Bitcoin’s (BTC) 45 percent month-on-month rally has likely put the leading cryptocurrency on the path to long-term success, technical studies indicate.
As of writing, BTC is changing hands at $8,300 on Bitfinex, having clocked a two-month high of $8,507 on Tuesday.
A month ago, it was all gloom and doom in the bitcoin market, perhaps warranted, as the cryptocurrency had created back-to-back long-term bearish chart patterns in the month of May and June. Consequently, BTC looked primed for a move lower to $5,000.
However, the inverse head-and-shoulders breakout seen earlier this month confirmed a short-term bearish-to-bullish trend change. Furthermore, the convincing break above $8,000 seen this week appears to have set the stage for a long-term bull market.
Daily chart: Falling channel breakout
To start with, the pennant breakdown witnessed on June 9 had signaled a revival of the sell-off from the record high of $20,000 reached in December 2017.
However, the ensuing sell-off ran out of steam at $5,755 (June 24 low) and the subsequent recovery established a falling channel (bearish pattern marked by circles), which has been breached to the higher side this week.
So, what we have is an upside break of the four-month-long falling channel, i.e. a long-term bearish-to-bullish trend change.
4-hour chart: Rising channel is intact
The short-term outlook also remains bullish as indicated by the rising channel (higher highs and higher lows). Still, there is merit in being cautious as the above chart also shows a bearish relative strength index (RSI) divergence, which could yield a price pullback.

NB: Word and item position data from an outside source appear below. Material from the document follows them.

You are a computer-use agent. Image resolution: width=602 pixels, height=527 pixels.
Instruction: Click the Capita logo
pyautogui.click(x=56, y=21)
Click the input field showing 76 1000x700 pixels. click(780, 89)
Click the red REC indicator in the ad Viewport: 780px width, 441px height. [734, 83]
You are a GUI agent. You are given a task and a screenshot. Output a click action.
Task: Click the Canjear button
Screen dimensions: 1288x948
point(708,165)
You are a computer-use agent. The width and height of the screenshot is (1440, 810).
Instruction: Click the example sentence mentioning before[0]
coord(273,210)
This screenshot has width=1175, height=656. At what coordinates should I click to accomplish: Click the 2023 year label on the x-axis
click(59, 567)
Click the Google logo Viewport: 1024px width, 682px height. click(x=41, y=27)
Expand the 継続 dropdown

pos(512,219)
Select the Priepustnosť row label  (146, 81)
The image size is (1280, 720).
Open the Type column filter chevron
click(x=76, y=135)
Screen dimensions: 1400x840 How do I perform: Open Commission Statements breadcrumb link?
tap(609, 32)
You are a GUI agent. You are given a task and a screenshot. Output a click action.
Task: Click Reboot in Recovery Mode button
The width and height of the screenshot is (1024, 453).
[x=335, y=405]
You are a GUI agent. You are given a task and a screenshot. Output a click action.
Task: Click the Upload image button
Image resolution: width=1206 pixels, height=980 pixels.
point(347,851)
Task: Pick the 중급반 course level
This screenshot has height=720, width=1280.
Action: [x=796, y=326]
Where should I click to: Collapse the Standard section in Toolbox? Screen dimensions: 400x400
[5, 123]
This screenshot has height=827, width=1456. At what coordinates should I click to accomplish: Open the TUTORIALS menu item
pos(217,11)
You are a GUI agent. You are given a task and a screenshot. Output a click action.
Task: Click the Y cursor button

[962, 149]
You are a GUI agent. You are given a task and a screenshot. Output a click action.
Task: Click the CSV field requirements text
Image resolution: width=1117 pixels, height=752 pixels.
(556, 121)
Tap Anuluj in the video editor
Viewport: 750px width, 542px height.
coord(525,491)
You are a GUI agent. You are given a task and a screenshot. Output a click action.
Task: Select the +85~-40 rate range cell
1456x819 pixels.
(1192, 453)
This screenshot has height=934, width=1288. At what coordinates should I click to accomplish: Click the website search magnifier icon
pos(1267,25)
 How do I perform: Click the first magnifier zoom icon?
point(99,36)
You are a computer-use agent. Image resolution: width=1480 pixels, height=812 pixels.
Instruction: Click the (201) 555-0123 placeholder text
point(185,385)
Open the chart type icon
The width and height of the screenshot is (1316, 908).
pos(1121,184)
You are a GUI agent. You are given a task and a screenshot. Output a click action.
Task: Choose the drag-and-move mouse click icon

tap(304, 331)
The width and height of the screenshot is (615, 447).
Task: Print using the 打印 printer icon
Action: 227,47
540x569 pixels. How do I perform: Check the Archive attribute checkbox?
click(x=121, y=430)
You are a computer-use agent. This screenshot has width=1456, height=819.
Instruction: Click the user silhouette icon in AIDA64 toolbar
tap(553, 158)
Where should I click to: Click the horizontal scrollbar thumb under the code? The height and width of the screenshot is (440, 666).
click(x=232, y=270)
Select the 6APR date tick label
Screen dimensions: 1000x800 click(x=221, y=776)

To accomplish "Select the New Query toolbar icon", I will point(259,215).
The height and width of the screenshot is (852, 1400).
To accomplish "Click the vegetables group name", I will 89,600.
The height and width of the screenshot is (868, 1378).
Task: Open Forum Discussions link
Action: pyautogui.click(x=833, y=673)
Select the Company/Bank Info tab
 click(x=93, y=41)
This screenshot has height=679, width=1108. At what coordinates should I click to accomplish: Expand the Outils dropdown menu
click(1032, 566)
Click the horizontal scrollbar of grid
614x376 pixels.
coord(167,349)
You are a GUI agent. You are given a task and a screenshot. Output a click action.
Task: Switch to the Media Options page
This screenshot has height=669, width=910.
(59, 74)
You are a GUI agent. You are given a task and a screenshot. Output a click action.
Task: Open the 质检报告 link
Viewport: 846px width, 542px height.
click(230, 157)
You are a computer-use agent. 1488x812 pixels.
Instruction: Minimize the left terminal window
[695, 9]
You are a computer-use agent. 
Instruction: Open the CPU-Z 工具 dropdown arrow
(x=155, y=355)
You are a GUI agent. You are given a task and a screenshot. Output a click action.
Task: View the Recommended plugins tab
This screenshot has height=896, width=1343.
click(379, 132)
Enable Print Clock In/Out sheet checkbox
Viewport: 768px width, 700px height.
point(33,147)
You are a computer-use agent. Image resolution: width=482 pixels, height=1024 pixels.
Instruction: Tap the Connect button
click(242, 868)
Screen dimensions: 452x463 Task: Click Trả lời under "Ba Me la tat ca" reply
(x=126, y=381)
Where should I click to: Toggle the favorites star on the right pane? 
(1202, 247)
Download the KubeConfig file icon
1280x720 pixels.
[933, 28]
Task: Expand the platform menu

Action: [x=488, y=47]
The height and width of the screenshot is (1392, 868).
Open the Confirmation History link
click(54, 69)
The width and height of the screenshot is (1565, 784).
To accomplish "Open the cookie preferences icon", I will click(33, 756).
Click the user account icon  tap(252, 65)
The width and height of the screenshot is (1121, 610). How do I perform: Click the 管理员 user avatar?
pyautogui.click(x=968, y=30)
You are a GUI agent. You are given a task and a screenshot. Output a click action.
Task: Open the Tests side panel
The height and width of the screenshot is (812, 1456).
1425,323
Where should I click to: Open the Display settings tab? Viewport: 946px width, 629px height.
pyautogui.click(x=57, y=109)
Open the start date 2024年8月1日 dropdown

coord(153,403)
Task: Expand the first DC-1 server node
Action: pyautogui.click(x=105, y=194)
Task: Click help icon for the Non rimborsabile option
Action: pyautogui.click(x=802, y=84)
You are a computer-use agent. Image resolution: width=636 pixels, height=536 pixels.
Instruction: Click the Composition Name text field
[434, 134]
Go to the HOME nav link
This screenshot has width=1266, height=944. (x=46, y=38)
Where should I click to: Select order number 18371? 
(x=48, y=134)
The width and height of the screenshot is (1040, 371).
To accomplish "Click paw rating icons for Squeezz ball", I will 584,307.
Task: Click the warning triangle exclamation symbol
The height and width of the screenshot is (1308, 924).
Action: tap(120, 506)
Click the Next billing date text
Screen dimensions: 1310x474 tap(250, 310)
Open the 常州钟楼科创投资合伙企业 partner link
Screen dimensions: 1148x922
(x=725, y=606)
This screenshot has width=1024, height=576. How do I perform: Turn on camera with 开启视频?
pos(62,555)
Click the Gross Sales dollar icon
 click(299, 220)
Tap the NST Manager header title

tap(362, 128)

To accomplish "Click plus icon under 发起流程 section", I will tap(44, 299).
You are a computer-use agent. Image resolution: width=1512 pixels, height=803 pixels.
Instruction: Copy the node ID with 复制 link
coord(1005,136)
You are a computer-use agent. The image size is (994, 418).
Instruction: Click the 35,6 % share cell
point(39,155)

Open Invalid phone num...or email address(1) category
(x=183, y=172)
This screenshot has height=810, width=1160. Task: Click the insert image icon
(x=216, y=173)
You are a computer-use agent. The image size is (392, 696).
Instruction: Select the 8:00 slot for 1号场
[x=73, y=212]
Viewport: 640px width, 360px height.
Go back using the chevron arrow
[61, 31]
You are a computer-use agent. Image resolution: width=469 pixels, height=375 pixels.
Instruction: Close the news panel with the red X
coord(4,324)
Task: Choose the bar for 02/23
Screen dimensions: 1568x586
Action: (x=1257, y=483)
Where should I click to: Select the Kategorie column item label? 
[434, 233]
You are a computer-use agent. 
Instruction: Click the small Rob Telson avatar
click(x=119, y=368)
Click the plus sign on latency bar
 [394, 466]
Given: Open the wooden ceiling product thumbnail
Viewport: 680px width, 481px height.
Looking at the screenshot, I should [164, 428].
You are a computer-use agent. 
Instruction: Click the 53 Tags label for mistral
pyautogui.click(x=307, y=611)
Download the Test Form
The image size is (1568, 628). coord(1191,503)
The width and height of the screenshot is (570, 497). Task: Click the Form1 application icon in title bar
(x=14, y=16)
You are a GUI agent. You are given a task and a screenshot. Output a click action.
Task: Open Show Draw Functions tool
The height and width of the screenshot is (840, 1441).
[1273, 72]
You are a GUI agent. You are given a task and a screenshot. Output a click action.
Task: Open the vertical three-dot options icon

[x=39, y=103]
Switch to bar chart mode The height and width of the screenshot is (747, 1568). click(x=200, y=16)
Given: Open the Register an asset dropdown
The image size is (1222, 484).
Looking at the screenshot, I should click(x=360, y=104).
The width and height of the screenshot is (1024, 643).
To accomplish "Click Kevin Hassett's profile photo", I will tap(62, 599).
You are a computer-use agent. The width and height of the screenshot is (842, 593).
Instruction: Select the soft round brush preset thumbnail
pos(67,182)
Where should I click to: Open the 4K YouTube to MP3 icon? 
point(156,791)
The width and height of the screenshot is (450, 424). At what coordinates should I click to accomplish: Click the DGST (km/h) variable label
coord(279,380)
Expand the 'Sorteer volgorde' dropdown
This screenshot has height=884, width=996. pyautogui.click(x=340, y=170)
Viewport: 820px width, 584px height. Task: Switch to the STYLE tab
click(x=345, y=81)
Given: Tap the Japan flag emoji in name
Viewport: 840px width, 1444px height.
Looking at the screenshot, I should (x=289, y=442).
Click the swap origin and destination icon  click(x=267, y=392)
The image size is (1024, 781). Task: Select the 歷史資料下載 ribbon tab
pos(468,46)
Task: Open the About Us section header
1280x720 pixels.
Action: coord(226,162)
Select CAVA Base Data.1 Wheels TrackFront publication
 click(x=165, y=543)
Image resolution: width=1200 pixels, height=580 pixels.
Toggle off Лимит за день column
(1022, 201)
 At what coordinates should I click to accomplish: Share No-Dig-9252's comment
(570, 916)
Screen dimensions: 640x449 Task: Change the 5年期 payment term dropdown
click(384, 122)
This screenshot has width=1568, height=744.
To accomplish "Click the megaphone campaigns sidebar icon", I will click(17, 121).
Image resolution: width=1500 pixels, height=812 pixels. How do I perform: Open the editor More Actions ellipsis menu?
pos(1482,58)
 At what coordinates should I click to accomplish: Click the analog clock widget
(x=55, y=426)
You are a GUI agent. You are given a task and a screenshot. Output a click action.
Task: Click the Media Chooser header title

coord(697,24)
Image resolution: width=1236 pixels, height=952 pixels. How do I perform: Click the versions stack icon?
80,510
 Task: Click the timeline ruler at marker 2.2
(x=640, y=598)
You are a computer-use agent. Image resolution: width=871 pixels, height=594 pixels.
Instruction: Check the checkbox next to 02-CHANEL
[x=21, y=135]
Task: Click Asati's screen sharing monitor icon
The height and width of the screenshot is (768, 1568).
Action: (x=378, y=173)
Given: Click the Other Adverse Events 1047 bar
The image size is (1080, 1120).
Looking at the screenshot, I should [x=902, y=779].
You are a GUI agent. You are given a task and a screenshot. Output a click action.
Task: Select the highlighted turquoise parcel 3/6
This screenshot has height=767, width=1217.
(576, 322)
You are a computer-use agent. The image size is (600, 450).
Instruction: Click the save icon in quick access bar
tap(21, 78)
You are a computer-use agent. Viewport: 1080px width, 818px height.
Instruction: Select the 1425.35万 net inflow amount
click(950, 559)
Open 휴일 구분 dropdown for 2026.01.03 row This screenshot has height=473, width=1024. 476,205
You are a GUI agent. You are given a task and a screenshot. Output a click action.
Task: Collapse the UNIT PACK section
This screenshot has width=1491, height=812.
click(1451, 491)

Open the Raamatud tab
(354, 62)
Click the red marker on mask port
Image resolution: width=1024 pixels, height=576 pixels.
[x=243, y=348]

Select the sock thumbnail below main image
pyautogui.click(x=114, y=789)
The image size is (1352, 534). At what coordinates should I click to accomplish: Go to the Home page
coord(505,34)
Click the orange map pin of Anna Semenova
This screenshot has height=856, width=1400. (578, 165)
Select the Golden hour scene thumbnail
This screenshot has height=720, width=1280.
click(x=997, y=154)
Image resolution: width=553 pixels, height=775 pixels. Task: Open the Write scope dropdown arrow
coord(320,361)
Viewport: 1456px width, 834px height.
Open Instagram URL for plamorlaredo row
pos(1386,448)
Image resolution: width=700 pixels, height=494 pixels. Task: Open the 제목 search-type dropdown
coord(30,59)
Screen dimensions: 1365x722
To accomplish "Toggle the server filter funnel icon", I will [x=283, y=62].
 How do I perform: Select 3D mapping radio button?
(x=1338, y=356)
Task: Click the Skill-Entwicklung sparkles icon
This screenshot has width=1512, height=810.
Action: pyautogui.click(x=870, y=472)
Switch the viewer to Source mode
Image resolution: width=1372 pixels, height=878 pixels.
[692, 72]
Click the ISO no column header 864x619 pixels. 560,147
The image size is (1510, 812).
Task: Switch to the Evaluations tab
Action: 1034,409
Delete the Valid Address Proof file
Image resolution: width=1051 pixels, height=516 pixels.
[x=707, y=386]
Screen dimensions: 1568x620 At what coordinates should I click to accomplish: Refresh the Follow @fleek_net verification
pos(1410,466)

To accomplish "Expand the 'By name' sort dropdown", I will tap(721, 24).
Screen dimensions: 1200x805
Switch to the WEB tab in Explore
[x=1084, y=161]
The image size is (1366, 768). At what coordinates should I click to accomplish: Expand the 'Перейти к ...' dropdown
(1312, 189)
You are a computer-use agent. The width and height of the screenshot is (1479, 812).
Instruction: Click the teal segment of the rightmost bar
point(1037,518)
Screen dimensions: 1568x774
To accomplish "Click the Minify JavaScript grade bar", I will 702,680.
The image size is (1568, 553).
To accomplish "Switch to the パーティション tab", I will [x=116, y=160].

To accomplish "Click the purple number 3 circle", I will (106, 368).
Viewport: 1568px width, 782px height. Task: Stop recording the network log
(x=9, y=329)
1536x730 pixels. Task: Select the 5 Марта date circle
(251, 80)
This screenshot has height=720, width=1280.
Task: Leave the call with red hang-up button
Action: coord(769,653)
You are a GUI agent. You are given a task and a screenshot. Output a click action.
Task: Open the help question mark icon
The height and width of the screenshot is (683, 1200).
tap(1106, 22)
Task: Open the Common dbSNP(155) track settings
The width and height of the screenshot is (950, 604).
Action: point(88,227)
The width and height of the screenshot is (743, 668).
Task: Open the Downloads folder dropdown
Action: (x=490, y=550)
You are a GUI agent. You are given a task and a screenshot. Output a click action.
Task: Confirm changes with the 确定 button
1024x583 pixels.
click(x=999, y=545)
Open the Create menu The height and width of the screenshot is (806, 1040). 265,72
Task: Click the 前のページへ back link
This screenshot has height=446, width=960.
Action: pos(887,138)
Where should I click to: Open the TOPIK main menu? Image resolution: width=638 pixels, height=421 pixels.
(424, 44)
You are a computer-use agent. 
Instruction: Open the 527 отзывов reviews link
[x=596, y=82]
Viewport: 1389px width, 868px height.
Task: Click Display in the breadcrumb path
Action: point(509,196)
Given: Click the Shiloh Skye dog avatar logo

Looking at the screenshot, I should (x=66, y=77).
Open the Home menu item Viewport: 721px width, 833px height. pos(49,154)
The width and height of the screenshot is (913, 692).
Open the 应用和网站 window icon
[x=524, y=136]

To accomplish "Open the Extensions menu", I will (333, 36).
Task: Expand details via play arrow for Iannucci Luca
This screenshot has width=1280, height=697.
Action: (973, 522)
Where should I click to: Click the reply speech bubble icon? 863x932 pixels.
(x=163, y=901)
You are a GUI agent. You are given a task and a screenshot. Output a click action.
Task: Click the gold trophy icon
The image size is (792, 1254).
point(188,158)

- BTC has likely witnessed a long-term bullish reversal this week.
- In the short-term, BTC may struggle to find a firm foothold above the all-important 200-day moving average (MA) hurdle of $8,593, courtesy of overbought conditions.
- BTC could revisit the 100-day MA support of $7,616 if the bearish RSI divergence seen in the 4-hour chart pushes prices below $7,938 (rising channel support).